_GOAL OF THE EXERCISE_
Please rewrite the listing below, swapping each "Dashboard" for "Overview" and leaving everything else unchanged.

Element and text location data
+---+

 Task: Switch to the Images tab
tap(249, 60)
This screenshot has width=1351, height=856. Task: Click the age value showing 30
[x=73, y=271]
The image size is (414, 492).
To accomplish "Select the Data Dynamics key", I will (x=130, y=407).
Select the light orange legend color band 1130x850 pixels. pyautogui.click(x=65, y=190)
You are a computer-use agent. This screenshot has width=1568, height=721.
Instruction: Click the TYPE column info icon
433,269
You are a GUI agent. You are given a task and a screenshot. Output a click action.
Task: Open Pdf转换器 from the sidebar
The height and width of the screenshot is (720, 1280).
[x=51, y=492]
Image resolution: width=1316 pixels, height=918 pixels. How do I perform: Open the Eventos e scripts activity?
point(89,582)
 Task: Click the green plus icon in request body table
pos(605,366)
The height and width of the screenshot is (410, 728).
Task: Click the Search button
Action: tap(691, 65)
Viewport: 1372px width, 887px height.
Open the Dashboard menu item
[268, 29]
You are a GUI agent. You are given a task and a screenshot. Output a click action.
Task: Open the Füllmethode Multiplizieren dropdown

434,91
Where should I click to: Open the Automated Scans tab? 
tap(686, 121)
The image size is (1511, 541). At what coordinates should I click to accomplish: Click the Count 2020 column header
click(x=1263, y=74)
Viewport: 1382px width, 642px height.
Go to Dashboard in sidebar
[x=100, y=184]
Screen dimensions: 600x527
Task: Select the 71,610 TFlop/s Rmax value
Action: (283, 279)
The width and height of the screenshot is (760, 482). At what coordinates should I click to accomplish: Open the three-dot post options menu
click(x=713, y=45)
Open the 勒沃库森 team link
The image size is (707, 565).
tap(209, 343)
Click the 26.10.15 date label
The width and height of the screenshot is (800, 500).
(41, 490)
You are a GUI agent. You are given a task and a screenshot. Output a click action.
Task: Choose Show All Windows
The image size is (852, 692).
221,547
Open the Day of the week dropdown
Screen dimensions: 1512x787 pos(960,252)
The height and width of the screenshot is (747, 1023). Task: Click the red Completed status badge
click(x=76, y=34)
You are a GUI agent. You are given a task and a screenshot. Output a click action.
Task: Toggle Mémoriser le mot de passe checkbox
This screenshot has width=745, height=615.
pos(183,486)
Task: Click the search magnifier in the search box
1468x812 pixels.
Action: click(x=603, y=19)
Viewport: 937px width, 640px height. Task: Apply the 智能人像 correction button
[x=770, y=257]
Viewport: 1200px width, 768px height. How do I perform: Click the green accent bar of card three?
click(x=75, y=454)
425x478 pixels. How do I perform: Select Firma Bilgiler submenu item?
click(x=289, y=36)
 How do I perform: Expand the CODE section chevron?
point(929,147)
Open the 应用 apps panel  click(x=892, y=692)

+---+

_FINISHED EXERCISE_
 Task: Switch to the Images tab
tap(249, 60)
This screenshot has width=1351, height=856. Task: Click the age value showing 30
[x=73, y=271]
The image size is (414, 492).
To accomplish "Select the Data Dynamics key", I will (x=130, y=407).
Select the light orange legend color band 1130x850 pixels. pyautogui.click(x=65, y=190)
You are a computer-use agent. This screenshot has width=1568, height=721.
Instruction: Click the TYPE column info icon
433,269
You are a GUI agent. You are given a task and a screenshot. Output a click action.
Task: Open Pdf转换器 from the sidebar
The height and width of the screenshot is (720, 1280).
[x=51, y=492]
Image resolution: width=1316 pixels, height=918 pixels. How do I perform: Open the Eventos e scripts activity?
point(89,582)
 Task: Click the green plus icon in request body table
pos(605,366)
The height and width of the screenshot is (410, 728).
Task: Click the Search button
Action: tap(691, 65)
Viewport: 1372px width, 887px height.
Open the Overview menu item
[268, 29]
You are a GUI agent. You are given a task and a screenshot. Output a click action.
Task: Open the Füllmethode Multiplizieren dropdown

434,91
Where should I click to: Open the Automated Scans tab? 
tap(686, 121)
The image size is (1511, 541). At what coordinates should I click to accomplish: Click the Count 2020 column header
click(x=1263, y=74)
Viewport: 1382px width, 642px height.
Go to Overview in sidebar
[x=100, y=184]
Screen dimensions: 600x527
Task: Select the 71,610 TFlop/s Rmax value
Action: (283, 279)
The width and height of the screenshot is (760, 482). At what coordinates should I click to accomplish: Open the three-dot post options menu
click(x=713, y=45)
Open the 勒沃库森 team link
The image size is (707, 565).
tap(209, 343)
Click the 26.10.15 date label
The width and height of the screenshot is (800, 500).
(41, 490)
You are a GUI agent. You are given a task and a screenshot. Output a click action.
Task: Choose Show All Windows
The image size is (852, 692).
221,547
Open the Day of the week dropdown
Screen dimensions: 1512x787 pos(960,252)
The height and width of the screenshot is (747, 1023). Task: Click the red Completed status badge
click(x=76, y=34)
You are a GUI agent. You are given a task and a screenshot. Output a click action.
Task: Toggle Mémoriser le mot de passe checkbox
This screenshot has width=745, height=615.
pos(183,486)
Task: Click the search magnifier in the search box
1468x812 pixels.
Action: click(x=603, y=19)
Viewport: 937px width, 640px height. Task: Apply the 智能人像 correction button
[x=770, y=257]
Viewport: 1200px width, 768px height. How do I perform: Click the green accent bar of card three?
click(x=75, y=454)
425x478 pixels. How do I perform: Select Firma Bilgiler submenu item?
click(x=289, y=36)
 How do I perform: Expand the CODE section chevron?
point(929,147)
Open the 应用 apps panel  click(x=892, y=692)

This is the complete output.